WHAT YOU ARE ASKED TO DO — In this data, count the lines in which "indicator" appears and give only that number.
==================================================
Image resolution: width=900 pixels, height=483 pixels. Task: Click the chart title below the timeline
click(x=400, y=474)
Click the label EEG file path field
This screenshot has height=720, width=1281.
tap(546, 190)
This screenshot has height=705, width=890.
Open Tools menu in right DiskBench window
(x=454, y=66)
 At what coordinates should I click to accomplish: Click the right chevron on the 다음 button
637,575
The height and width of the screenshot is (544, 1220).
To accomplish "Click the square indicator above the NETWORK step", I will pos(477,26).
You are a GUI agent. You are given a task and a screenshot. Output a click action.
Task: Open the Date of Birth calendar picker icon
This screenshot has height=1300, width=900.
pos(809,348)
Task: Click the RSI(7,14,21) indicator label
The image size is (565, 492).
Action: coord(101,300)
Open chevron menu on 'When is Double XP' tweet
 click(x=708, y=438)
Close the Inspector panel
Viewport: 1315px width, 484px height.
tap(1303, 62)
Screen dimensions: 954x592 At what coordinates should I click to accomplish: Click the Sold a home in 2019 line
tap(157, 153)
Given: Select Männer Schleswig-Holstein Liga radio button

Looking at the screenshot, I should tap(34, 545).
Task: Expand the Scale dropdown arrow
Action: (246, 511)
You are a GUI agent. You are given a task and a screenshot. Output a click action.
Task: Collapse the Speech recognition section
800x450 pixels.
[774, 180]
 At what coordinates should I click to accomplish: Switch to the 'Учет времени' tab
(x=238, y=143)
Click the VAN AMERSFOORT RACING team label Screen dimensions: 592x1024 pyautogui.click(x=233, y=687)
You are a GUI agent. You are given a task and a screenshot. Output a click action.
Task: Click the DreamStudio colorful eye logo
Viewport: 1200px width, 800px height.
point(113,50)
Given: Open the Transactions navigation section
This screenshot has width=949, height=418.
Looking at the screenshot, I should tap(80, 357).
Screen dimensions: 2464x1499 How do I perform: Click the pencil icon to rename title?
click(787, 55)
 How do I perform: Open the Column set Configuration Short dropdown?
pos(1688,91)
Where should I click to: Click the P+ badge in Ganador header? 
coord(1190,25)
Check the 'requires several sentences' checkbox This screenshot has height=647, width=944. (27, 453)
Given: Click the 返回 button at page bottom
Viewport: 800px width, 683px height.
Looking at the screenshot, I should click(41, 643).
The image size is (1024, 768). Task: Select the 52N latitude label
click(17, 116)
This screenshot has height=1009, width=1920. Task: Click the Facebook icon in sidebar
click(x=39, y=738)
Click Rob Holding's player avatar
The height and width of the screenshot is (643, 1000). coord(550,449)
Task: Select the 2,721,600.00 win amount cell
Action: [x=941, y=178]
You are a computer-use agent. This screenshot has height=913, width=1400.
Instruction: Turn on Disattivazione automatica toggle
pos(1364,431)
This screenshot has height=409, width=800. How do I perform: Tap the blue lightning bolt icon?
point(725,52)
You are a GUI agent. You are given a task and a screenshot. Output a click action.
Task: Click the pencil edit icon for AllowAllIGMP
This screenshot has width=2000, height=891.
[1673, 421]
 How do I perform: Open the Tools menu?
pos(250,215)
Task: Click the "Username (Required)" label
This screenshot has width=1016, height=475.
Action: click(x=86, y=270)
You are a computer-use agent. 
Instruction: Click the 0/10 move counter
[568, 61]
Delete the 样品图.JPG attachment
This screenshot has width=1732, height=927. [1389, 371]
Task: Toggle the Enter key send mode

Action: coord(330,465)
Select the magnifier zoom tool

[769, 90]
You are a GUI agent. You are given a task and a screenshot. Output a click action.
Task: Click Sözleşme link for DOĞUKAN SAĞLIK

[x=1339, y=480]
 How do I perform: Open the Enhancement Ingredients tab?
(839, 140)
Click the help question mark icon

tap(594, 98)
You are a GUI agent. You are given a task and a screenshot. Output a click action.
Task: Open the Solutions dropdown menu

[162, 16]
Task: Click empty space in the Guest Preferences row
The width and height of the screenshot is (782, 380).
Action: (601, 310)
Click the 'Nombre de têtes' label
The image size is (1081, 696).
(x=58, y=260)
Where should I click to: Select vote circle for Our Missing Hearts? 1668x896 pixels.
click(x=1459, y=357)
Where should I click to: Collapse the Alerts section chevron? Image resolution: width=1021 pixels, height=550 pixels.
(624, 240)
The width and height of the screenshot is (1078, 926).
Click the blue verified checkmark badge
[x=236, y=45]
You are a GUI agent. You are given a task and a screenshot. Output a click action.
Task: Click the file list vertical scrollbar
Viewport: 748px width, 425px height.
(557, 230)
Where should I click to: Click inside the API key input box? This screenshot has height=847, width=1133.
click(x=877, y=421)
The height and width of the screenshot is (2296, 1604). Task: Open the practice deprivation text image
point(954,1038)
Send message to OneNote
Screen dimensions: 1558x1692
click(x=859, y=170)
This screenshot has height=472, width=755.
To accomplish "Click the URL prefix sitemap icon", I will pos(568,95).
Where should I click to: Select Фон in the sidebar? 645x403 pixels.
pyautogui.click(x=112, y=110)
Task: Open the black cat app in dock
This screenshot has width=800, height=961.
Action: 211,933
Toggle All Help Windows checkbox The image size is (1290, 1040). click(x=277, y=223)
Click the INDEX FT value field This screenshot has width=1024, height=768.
==================================================
OUTPUT OF THE TASK — 2